Stored data
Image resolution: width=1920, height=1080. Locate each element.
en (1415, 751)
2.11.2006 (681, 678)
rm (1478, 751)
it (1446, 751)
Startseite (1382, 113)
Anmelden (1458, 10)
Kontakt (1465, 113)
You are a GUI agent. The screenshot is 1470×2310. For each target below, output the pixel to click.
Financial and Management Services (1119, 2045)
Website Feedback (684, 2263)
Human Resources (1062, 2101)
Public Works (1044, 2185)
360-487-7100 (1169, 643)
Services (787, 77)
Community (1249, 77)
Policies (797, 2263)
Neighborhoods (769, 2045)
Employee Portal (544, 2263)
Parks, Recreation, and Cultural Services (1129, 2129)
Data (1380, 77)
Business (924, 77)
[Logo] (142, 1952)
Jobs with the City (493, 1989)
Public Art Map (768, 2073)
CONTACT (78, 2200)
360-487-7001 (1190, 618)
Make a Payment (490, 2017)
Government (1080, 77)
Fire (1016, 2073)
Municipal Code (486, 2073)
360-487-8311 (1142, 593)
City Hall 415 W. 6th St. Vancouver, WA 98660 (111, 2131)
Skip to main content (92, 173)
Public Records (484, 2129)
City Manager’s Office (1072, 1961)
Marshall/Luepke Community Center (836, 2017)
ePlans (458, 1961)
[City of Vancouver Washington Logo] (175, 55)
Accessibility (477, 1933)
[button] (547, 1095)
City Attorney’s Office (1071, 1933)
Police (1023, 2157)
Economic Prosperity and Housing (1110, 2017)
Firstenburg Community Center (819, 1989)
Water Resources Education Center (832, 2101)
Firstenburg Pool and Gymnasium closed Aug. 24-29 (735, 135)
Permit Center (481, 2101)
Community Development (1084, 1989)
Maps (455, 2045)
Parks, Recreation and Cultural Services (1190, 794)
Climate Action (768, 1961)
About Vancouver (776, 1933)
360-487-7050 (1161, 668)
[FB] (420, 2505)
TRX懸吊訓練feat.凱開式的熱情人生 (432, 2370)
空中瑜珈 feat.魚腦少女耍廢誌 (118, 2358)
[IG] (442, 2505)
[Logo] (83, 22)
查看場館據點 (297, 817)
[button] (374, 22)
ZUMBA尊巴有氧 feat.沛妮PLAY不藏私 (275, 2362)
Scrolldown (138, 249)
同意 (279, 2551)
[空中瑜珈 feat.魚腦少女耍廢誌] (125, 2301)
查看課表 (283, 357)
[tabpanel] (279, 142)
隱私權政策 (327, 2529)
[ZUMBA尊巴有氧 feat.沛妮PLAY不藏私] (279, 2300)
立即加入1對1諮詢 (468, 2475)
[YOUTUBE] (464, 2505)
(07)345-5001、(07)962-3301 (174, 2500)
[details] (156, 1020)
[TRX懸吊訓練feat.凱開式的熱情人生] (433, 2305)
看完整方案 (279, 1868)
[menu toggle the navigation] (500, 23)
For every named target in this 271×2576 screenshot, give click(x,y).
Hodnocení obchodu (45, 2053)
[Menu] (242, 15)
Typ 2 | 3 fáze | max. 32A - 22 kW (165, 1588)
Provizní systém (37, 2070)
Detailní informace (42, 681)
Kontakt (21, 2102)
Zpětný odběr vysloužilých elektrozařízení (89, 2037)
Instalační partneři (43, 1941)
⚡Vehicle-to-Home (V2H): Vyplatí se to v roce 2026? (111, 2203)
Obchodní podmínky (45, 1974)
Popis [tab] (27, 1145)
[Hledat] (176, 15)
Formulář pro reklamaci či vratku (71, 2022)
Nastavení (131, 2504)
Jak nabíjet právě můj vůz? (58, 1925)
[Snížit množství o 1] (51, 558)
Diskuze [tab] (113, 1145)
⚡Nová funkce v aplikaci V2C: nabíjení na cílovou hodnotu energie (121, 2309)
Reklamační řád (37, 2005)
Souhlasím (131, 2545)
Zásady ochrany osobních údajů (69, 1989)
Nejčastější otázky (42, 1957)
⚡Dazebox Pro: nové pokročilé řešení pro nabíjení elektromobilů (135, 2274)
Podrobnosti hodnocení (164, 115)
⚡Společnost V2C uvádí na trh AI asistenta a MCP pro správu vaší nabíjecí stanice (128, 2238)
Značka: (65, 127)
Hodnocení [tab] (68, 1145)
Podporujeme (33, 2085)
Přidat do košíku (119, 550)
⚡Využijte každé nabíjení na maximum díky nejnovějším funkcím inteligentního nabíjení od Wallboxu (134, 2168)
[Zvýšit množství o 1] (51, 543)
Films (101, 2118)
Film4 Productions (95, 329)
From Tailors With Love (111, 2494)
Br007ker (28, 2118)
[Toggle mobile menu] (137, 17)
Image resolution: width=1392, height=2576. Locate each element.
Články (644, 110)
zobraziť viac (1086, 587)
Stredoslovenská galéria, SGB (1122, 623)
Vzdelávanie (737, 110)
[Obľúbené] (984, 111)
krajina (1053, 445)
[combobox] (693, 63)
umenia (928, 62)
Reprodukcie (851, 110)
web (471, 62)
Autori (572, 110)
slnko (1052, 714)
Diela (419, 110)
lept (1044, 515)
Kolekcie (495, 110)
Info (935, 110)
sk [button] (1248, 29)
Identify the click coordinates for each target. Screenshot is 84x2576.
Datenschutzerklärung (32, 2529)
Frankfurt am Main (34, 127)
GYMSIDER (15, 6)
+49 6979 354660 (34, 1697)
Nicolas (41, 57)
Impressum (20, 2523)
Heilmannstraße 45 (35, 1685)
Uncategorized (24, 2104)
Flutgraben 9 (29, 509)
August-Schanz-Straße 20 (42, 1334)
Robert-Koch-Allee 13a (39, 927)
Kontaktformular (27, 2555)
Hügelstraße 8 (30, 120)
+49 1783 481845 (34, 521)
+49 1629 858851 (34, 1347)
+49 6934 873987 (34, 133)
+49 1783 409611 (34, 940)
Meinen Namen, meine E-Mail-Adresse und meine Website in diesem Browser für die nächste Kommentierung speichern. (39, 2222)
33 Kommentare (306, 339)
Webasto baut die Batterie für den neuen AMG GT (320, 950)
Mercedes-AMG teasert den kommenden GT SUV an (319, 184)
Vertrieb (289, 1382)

▸ EXERCISE
Among the records above, only the lines between the line holding "Zpětný odběr vysloužilých" and the line holding "stanice (128, 2238)", inclusive, are to be output, exactly as written.

▸ RESPONSE BELOW
Zpětný odběr vysloužilých elektrozařízení (89, 2037)
Instalační partneři (43, 1941)
⚡Vehicle-to-Home (V2H): Vyplatí se to v roce 2026? (111, 2203)
Obchodní podmínky (45, 1974)
Popis [tab] (27, 1145)
[Hledat] (176, 15)
Formulář pro reklamaci či vratku (71, 2022)
Nastavení (131, 2504)
Jak nabíjet právě můj vůz? (58, 1925)
[Snížit množství o 1] (51, 558)
Diskuze [tab] (113, 1145)
⚡Nová funkce v aplikaci V2C: nabíjení na cílovou hodnotu energie (121, 2309)
Reklamační řád (37, 2005)
Souhlasím (131, 2545)
Zásady ochrany osobních údajů (69, 1989)
Nejčastější otázky (42, 1957)
⚡Dazebox Pro: nové pokročilé řešení pro nabíjení elektromobilů (135, 2274)
Podrobnosti hodnocení (164, 115)
⚡Společnost V2C uvádí na trh AI asistenta a MCP pro správu vaší nabíjecí stanice (128, 2238)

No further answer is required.